Une ferme volonté de rupture avec l’ancien système de mainmise française sur les secteurs clés des économies africaines
Le discours actuel a pris une tonalité différente de celui des années 1990. Il est l’expression d’une frustration, d’une revendication populiste plus radicale, au nom d’un certain patriotisme économique. Et le président Emmanuel Macron a raison de s’en inquiéter. Il ne s’agit point de « jeter les Français à la mer », mais d’aller à la conquête de secteurs économiques encore aux mains d’entreprises françaises.
Si la forme du discours reste populiste, la revendication, elle, est révélatrice d’une ferme volonté de rupture avec l’ancien système de mainmise française sur les secteurs clés des économies africaines.
Effet de miroir
En cela, ce discours s’adresse autant aux dirigeants français qu’aux leaders africains. C’est pourquoi il faut distinguer le sentiment anti-français « d’atmosphère » du véritable rejet de la France. Car, malgré des slogans ravageurs tels que « La France dégage » ou « Auchan dehors », la revendication essentielle des opinions africaines est de soustraire la relation Afrique-France à la dure loi du profit, Paris étant soupçonnée de s’effacer devant les intérêts des sociétés et groupes privés français.
Pour ne rien arranger, l’intense lumière médiatique projetée sur les leaders et idéologues de l’extrême droite française anti-immigration concourt, par effet de miroir, à l’exacerbation de ce sentiment ambiant en Afrique. Le passionnel prend alors le pas sur le rationnel et l’on court le risque de voir émerger, des deux côtés, des figures politiques prônant la rupture plutôt que la nécessaire invention d’un nouveau modèle de la relation.
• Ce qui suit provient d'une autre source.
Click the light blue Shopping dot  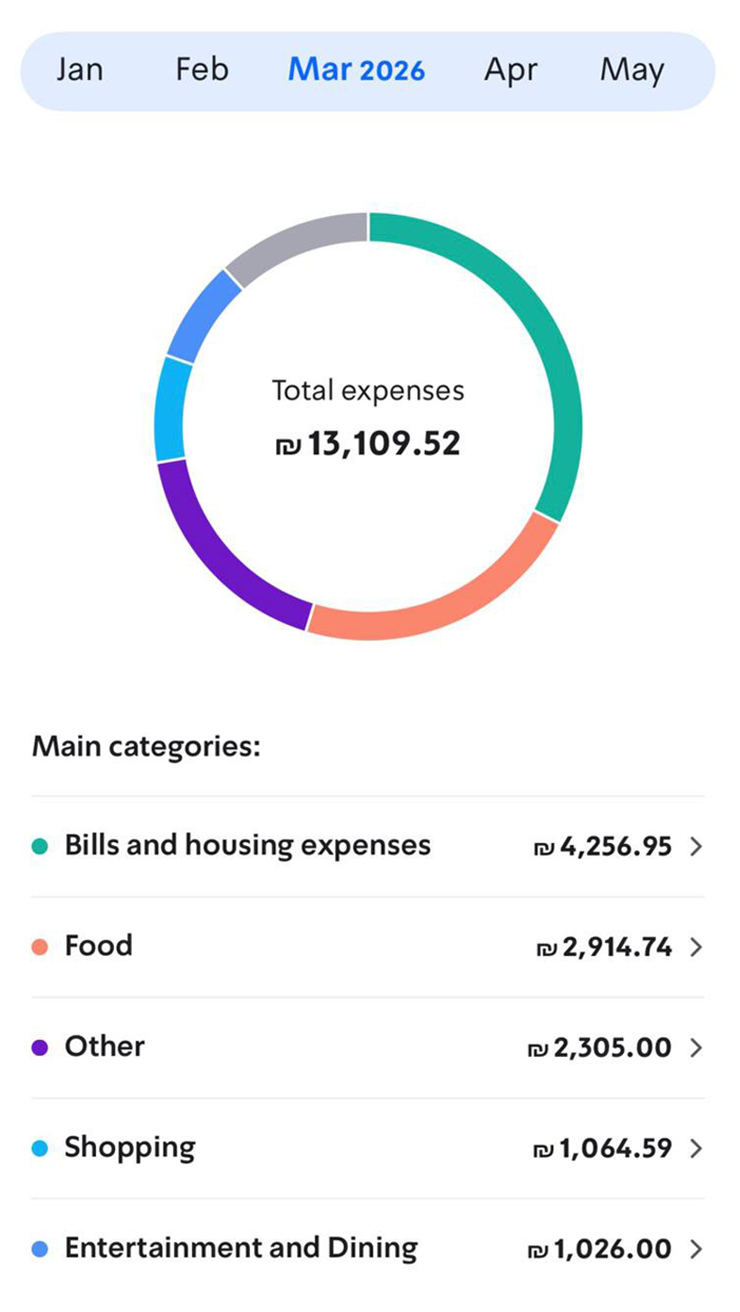click(x=40, y=1148)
La France et l’Afrique doivent mettre leur génie respectif au service d’une nouvelle forme de coopération, construite au sein d’une gouvernance mondiale. C’est ce que les générations montantes des deux continents attendent de leurs dirigeants actuels. Si ce chantier n’est pas ouvert, les populismes des deux côtés de l’Atlantique vaincront.